- Selected passage
>> START

# swift kontiki 645 '08 - wardrobe/cupboard door frame shiftin



## LondonMotorhomeHire (Jan 20, 2008)

I have a problem developing with my new shape Swift Kontiki 645 - rear U shaped lounge, and I'm wondering if anyone else has encountered it. Also, can Swift offer any advice please?

As you enter the habitation door into the MH, on your right hand side is the wardrobe/boiler access cupboard door, opposite the WC/Shower door.

It's well constructed - something I was looking for in the build quality of Swift.

But, recently, the door has started to swing open during driving. A closer look shows that the door frame has become mis-shaped; the walls have obviously moved and thus the male part of the door lock no longer fits snuggly into it's female counterpart.

I'm reluctant, at this stage, to start carrying out my own mods to a van less than a year old.........any others with the same problem?

>> END

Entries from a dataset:

>> START

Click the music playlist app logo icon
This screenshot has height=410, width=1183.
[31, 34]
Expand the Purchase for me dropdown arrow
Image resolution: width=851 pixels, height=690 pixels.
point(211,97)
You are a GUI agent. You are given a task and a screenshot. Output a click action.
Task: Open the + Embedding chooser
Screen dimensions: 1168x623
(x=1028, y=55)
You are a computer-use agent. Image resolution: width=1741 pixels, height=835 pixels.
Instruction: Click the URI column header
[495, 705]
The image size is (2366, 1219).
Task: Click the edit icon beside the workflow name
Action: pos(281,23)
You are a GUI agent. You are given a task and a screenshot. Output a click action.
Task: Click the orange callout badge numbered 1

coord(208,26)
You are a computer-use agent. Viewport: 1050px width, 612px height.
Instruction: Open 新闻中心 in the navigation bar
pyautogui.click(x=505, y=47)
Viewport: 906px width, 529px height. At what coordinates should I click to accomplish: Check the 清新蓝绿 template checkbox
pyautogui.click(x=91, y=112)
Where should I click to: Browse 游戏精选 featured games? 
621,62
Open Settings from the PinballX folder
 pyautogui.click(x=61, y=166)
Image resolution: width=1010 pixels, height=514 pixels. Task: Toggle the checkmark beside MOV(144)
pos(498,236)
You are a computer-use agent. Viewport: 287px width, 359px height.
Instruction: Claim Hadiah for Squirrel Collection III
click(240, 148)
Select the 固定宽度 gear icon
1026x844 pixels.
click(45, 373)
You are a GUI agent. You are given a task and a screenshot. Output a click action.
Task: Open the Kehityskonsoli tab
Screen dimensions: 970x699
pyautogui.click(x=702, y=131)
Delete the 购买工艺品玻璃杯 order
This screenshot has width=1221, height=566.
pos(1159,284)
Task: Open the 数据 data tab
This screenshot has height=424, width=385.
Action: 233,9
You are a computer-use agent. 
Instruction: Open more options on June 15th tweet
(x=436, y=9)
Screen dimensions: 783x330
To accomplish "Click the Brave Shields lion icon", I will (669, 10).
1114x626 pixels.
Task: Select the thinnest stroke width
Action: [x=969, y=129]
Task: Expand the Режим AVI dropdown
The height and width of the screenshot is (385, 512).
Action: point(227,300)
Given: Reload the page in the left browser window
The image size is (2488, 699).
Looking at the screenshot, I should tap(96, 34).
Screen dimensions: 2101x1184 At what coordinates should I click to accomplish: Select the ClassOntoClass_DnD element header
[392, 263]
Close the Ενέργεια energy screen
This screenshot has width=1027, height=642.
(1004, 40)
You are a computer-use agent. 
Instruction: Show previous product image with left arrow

>> END

- To be done
1. Determine whether each of the following statements agrees with the motorhome forum post. For each, answer yes or no and quote the deciding words of the post. (a) On entering through the habitation door, the wardrobe/boiler access cupboard door is on the right. (b) The poster has already made modifications to fix the door. (c) The door has begun to swing open while the vehicle is being driven.
2. Proceed with the motorhome forum post, picking up after its final sentence.

- Responses by task
1.
(a) Yes: "As you enter the habitation door into the MH, on your right hand side is the wardrobe/boiler access cupboard door"
(b) No: "I'm reluctant, at this stage, to start carrying out my own mods to a van less than a year old"
(c) Yes: "the door has started to swing open during driving"

2.
Mark.


----------



## 94055 (May 1, 2005)

Mark
Is the male latch still going into the female? The reason I ask is this:

We had a problem with our shower door opening when we went around a corner, thus making the frame slightly out of true. 
The male would have stayed in place if the female was fitted correctly. The female inner strike plate (the piece that goes inside) was not at 90 degrees. This caused the male latch to seem as if it was in snugly, yet it was only slightly off 90 degrees. 

Hope you understand what I am trying to explain, this may not be the reason for your door opening though. Email me if you need more clarification.

Steve


----------



## JohnsCrossMotorHomes (Jul 21, 2007)

Hi Mark,

If you are down our way anytime, pop in and we will check it over for you.

Peter


----------



## duds (Sep 23, 2007)

I am afraid I am not surprised judging by the quality control of some of the products Swift make. I was at Sheppton Mallet last week and saw a new one of these on display and several pieces/ fitings were loose.


----------



## stitches (Sep 23, 2008)

Are you carrying a scooter on the back or anthing heavy.


----------



## Telbell (May 1, 2005)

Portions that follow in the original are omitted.